Re: [PATCH 1/2] cpuset: Fix cpuset_cpus_allowed() to not filter offline CPUs

Peter Zijlstra <peterz@xxxxxxxxxxxxx> · Thu, 2 Feb 2023 20:42:03 +0100

On Thu, Feb 02, 2023 at 11:06:51AM -0500, Waiman Long wrote:

> After taking a close look at the patch, my understanding of what it is doing
> is as follows:
> 
> v2: cpus_allowed will not be affected by hotplug. So the new
> cpuset_cpus_allowed() will return effective_cpus + offline cpus that should
> have been part of effective_cpus if online before masking it with allowable
> cpus and then go up the cpuset hierarchy if necessary.
> 
> v1: cpus_allowed is equivalent to v2 effective_cpus. It starts at the
> current cpuset and move up the hierarchy if necessary to find a cpuset that
> have at least one allowable cpu.
> 
> First of all, it does not take into account of the v2 partition feature that
> may cause it to produce incorrect result if partition is enabled somewhere.

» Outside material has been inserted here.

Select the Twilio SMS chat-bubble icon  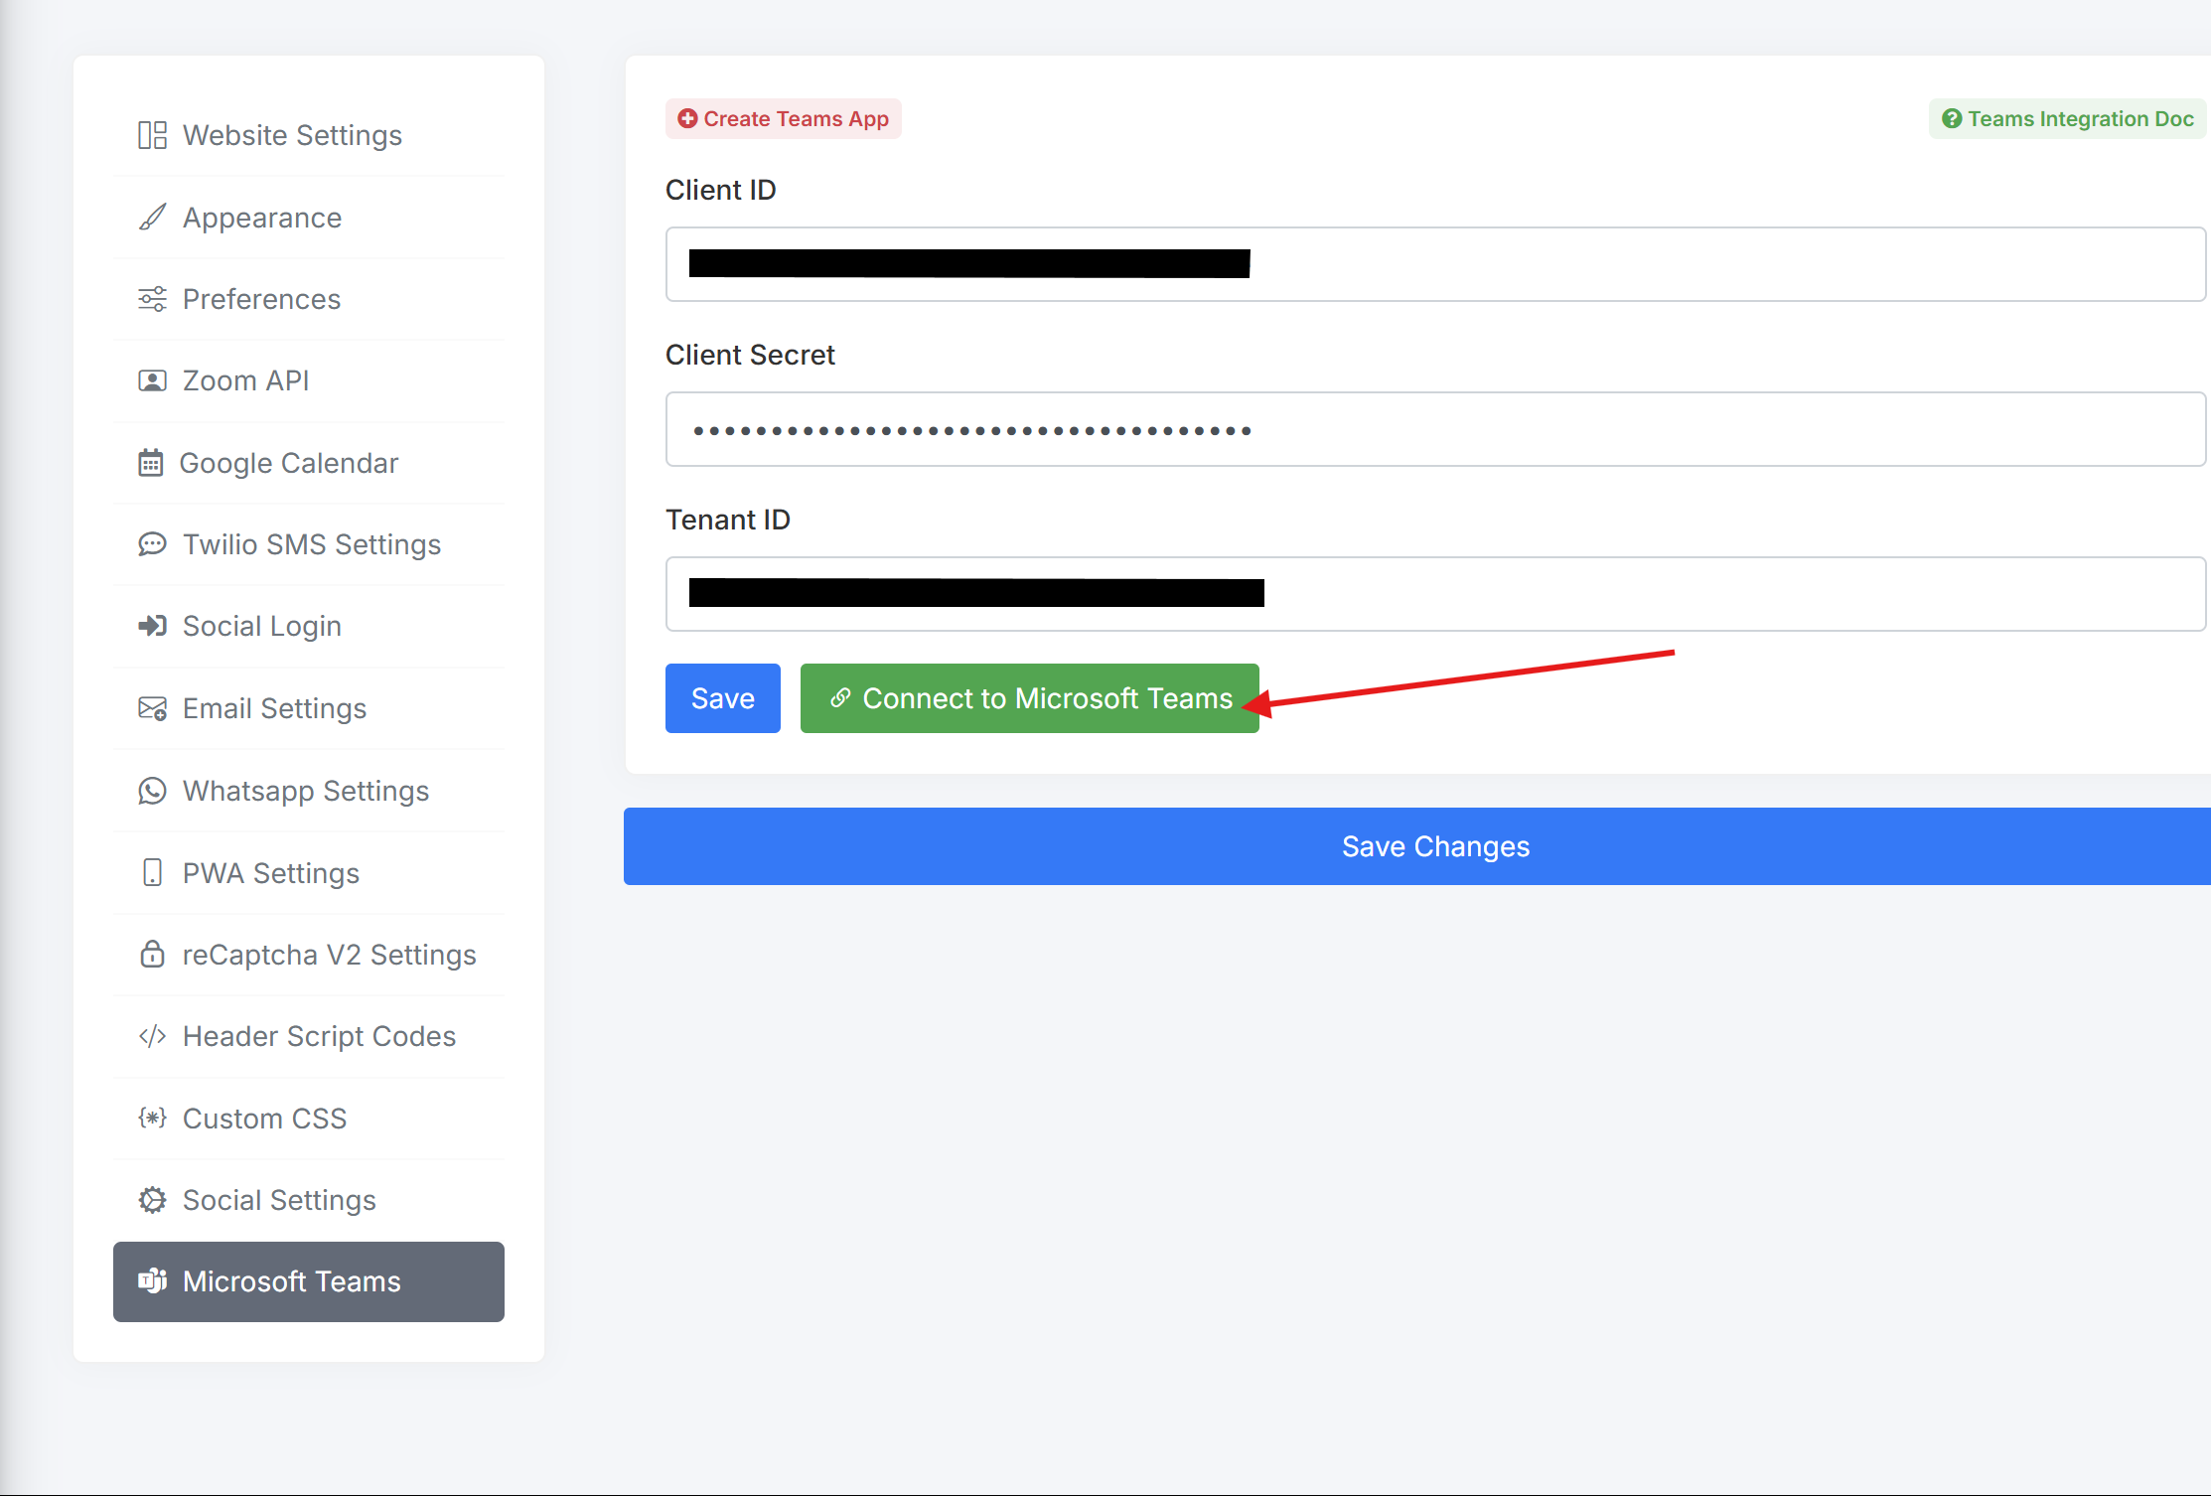152,544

How so? For a partition the cpus_allowed mask should be the parition
CPUs. The only magical bit about partitions is that any one CPU cannot
belong to two partitions and load-balancing is split.

> Secondly, I don't see any benefit other than having some additional offline
> cpu available in a task's cpumask which the scheduler will ignore anyway.

Those CPUs can come online again -- you're *again* dismissing the true
bug :/

If you filter out the offline CPUs at sched_setaffinity() time, you
forever lose those CPUs, the task will never again move to those CPUs,
even if they do come online after.

It is really simple to reproduce this:

 - boot machine
 - offline all CPUs except one
 - taskset -p ffffffff $$
 - online all CPUs

and observe your shell (and all its decendants) being stuck to the one
CPU. Do the same thing on a CPUSET=n build and note the difference (you
retain the full mask).

> v2 is able to recover a previously offlined cpu. So we don't gain any
> net benefit other than the going up the cpuset hierarchy part.

Only for !root tasks. Not even v2 will re-set the affinity of root tasks
afaict.

> For v1, I agree we should go up the cpuset hierarchy to find a usable
> cpuset. Instead of introducing such a complexity in cpuset_cpus_allowed(),
> my current preference is to do the hierarchy climbing part in an enhanced
> cpuset_cpus_allowed_fallback() after an initial failure of
> cpuset_cpus_allowed(). That will be easier to understand than having such
> complexity and overhead in cpuset_cpus_allowed() alone.
> 
> I will work on a patchset to do that as a counter offer.

We will need a small and simple patch for /urgent, or I will need to
revert all your patches -- your call.

I also don't tihnk you fully appreciate the ramifications of
task_cpu_possible_mask(), cpuset currently gets that quite wrong.